How team learning improves doctor, staff coordination

September 22, 2021
The AOA 2021 Virtual Learning Livecast, Oct. 1-2, offers over a dozen courses specifically geared toward integrated, doctor-paraoptometric education. But registration closes Monday, Sept. 27.
AOA Virtual Learning Livecast

‘Health care is a team sport,’ so the saying goes, synergistically leveraging individual professionals’ skills in a way that works toward the overall end-goal: good patient outcomes. So then, why not learn as a care team?

Integrated, doctor-paraoptometric continuing education (CE) and professional development provides a mutual understanding of everyone’s roles in the care continuum and is advantageous to setting—and meeting—expectations for the delivery of care in the optometry practice. That’s why the AOA 2021 Virtual Learning Livecast, Oct. 1-2, offers 14 integrated courses, scheduled after typical business hours, so optometric care teams can engage in the kind of team-learning experience that fosters cohesive, coordinated care.

A two-day, online learning event, the Virtual Learning Livecast provides doctors, paraoptometrics and optometry students a convenient way to earn up to 12 credit hours (AOA, COPE and CPC credit) in contemporary, optometric education. With a total of 32 expert-led courses, the Virtual Learning Livecast delivers a slate of integrated courses on topics ranging from billing and coding and practice management pearls to pediatric care and effective patient communication.

“Integrated courses encourage the teamwork approach, providing information and education necessary to both the paraoptometric and the doctor in order to effectively coordinate a comprehensive plan of patient care,” notes Erlinda Rodriguez, CPO, AOA Education Center Committee member.

Paraoptometrics are essential for the effective delivery of care by not only carrying out crucial office tasks, such as front desk operations, patient management and pre-tests, but also supporting doctors in providing comprehensive and specialized eye health care. Those essential functions aren’t lost on AOA Trustee Jacquie Bowen, O.D., who recognized the significant opportunity to double-down on her staff’s proficiencies with the sudden, necessary pivot to virtual learning in 2020.

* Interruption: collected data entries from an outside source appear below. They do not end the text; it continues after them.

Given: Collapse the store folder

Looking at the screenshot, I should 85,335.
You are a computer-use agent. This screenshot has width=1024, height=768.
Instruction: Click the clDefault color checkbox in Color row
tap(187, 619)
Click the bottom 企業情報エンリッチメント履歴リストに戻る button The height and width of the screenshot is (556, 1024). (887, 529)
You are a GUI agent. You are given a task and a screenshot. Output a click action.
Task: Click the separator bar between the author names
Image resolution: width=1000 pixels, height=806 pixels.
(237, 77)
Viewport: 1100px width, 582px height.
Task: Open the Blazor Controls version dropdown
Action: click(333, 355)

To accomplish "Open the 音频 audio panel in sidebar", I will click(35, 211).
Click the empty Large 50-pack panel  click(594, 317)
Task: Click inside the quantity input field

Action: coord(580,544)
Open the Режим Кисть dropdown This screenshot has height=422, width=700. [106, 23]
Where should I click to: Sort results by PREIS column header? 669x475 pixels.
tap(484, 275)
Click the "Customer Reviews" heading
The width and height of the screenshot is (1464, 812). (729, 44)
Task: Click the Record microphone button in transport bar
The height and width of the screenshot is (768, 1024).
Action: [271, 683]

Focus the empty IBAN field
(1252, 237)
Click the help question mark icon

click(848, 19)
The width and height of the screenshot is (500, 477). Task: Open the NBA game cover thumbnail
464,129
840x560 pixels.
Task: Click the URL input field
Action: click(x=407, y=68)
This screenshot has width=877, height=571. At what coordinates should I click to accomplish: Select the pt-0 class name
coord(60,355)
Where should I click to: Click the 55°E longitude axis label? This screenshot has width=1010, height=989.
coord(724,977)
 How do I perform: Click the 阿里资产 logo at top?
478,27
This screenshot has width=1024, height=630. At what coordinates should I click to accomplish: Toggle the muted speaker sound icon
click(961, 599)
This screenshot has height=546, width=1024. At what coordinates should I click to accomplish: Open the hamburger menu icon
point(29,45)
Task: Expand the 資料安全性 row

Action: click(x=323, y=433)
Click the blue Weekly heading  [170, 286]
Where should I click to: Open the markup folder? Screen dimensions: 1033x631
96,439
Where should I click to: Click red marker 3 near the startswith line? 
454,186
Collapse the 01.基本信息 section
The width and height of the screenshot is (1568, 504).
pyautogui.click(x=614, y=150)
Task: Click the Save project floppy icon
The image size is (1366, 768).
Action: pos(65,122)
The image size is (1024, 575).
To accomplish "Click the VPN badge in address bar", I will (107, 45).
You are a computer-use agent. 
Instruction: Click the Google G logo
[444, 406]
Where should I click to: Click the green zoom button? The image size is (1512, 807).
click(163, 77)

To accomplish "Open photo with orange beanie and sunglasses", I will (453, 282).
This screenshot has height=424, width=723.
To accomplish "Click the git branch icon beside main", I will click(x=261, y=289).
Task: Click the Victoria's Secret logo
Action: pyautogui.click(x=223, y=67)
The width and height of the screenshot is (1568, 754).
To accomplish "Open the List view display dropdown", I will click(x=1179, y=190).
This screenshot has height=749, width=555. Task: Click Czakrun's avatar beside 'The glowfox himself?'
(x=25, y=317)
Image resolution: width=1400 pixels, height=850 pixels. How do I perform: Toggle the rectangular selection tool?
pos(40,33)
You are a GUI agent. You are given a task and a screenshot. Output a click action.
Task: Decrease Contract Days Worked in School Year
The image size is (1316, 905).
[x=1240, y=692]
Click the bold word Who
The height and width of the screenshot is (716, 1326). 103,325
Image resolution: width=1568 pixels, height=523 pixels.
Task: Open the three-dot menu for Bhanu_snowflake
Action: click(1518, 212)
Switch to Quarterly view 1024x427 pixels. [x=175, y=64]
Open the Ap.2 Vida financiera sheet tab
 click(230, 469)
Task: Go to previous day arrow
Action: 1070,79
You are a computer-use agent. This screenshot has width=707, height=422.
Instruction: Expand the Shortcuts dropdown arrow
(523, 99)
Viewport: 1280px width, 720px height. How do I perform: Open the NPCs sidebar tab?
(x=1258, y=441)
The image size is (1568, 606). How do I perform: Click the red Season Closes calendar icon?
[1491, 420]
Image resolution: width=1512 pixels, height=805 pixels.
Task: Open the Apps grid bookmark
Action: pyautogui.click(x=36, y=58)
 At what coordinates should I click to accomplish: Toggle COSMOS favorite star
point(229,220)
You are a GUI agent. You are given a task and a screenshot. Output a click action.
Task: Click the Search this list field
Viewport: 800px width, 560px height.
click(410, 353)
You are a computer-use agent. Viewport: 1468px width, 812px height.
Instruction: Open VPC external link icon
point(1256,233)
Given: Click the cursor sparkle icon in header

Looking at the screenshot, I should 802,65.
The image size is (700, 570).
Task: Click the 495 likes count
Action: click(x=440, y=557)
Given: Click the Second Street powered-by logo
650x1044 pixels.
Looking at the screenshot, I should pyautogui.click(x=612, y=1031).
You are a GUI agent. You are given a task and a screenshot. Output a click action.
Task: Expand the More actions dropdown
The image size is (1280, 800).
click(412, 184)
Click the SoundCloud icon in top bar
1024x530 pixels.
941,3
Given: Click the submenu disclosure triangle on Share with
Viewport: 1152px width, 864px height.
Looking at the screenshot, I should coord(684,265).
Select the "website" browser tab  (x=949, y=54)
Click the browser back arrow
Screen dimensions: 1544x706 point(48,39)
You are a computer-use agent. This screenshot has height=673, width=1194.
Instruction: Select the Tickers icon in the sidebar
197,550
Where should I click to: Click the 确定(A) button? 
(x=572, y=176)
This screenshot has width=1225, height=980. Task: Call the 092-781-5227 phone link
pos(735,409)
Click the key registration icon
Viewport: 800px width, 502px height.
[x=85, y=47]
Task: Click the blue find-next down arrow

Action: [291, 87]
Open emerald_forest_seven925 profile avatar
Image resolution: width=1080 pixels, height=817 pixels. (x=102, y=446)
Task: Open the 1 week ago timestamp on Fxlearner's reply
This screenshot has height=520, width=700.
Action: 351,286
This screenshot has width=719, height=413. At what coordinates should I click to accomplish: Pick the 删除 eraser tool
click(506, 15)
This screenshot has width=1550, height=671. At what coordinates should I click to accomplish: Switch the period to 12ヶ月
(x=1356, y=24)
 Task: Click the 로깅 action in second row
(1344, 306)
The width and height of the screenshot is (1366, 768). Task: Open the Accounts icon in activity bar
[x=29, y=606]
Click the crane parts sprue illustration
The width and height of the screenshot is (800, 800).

“The excellent virtual learning platforms that emerged due to the pandemic have definitely been a ‘COVID silver lining’ for our practice,” Dr. Bowen says. “For a long time, my partner and I have recognized the value in learning as a group but it’s cost-prohibitive to fly our entire 20-plus paraoptometric staff members to a conference.”

So, Dr. Bowen and her partner registered the entire care team for the 2020 Virtual Learning Livecast, and divided the team into different education tracks. Their office learning event was complete with post-session discussions, quizzes—yes, even snacks—and allowed the team to set goals for the implementation of new ideas. Additionally, it provided Dr. Bowen the opportunity to evaluate staff skills and reassign positions based on particular interests or proficiencies.

“Doing this immediately is so much more effective than waiting to get back to the office after a trip and trying to recapture the moment,” Dr. Bowen notes. “The value of learning as a group is significant, and the opportunity to have a discussion following the lecture makes for a comfortable, safe place to ask all kinds of questions.”

Paraoptometric education is a central part of the AOA’s commitment to year-round education, headlined by the annual Optometry’s Meeting ® and supported by online learning, such as the Virtual Learning Livecast or AOA’s EyeLearn Professional Development Hub. This education provides tangible value to AOA-member doctors seeking staff training and skills-building opportunities that develop their paraoptometrics in all areas of the optometry practice, notes the AOA Focus feature, “Rethinking, Reimagining, Redoing How Optometry Learns,” in the May/June 2021 issue.

“Right now is a prime opportunity to have year-long education and really start to view education as something that isn’t confined to a lecture hall,” notes George Veliky, O.D., AOA Education Center Committee co-chair, in the AOA Focus article. “That’s almost an outdated way of thinking about it since there are so many ways to learn now, and we want to offer those alternate avenues of learning and education to our members beyond simply sitting in a classroom.”

Adds Dr. Veliky: “I can only see so many patients by myself [so] paraoptometrics being educated, at least to the basics of understanding of what’s happening, that’s going to make staff more efficient and the doctor that much more productive.”